In 1966 Carl’s brother, Gale Fogelsong, joined the team. After careful searching, the brothers found a second location in Sidney, Ohio. With yet another successful opening, the brothers felt they had a formula for success and continued to expand its locations. Clancy’s proceeded to grow in the Indiana, Ohio, Kentucky, and Tennessee markets throughout the sixties and mid-seventies until finally they reached a total of thirty Clancy’s restaurants. However, there was trouble on the horizon.
McDonalds came to the Midwest in the early seventies targeting cities with populations of 50,000 and higher. In the mid-seventies, however, they changed their desired parameters to smaller towns with populations of 15,000 and up. This opened the door for other similar competitors such as Wendy’s, Burger King, etc. to come into the same markets that Clancy’s had once held exclusively. Needless to say, by the late seventies, Clancy’s had begun to lose major marketshare, forcing the closure of many stores.
In 1975, Clancy’s became a forty percent owner of Egleston Enterprises. This was Clancy’s first venture into the “fine casual” dining market. Egleston Enterprises operated restaurants by the names of The State of INNdiana, North & South, and The INNterUrban. Clancy’s built and operated The INNheritance in Noblesville, Indiana. This 10,000 square foot building offered extremely fine dining and higher pricing. After the first year it became apparent that Egleston Enterprises was in trouble. As a forty percent partner, Clancy’s was not allowed to do the things it needed to do to “right the ship”. So in 1977, Clancy’s disassociated itself from Egleston Enterprises but maintained the Noblesville location. Finally it became apparent that the finer casual dining concept and higher prices were unsustainable in the still small Noblesville market; and the concept closed in 1979.

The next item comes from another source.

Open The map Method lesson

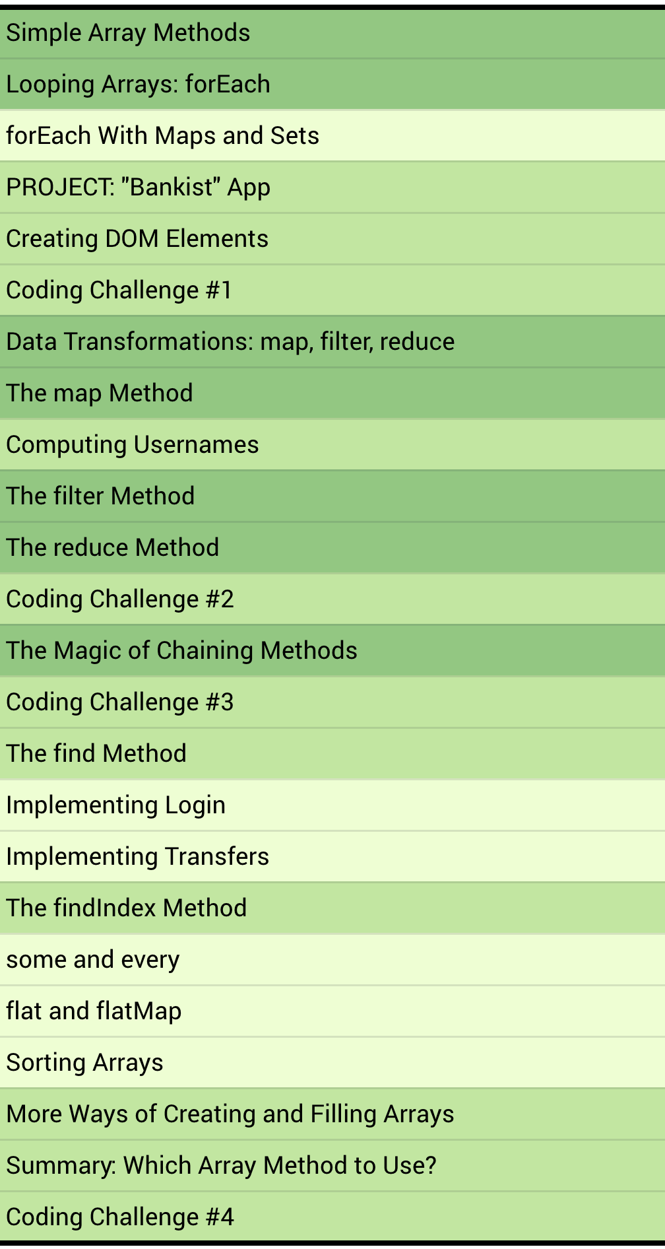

Perry Fogelsong (Carl’s son), started in the family business in May of 1981 after having graduated from the Indiana University Kelly School of Business with a major in marketing and a minor in advertising. After completing the company’s Management Training Program, he recognized an opportunity for growth. Why couldn’t the INNheritance property now closed and available for for sale or lease become the newest asset for the company? After carefully studying the market, Perry presented a detailed business plan to his father and other members of the executive team. The building would be repurposed for a casual theme dining experience boasting a broad menu and appealing to a wide spectrum of people: the average and the affluent including the factory workers of Firestone, corporate executives, and the population of the emerging new upscale neighborhoods.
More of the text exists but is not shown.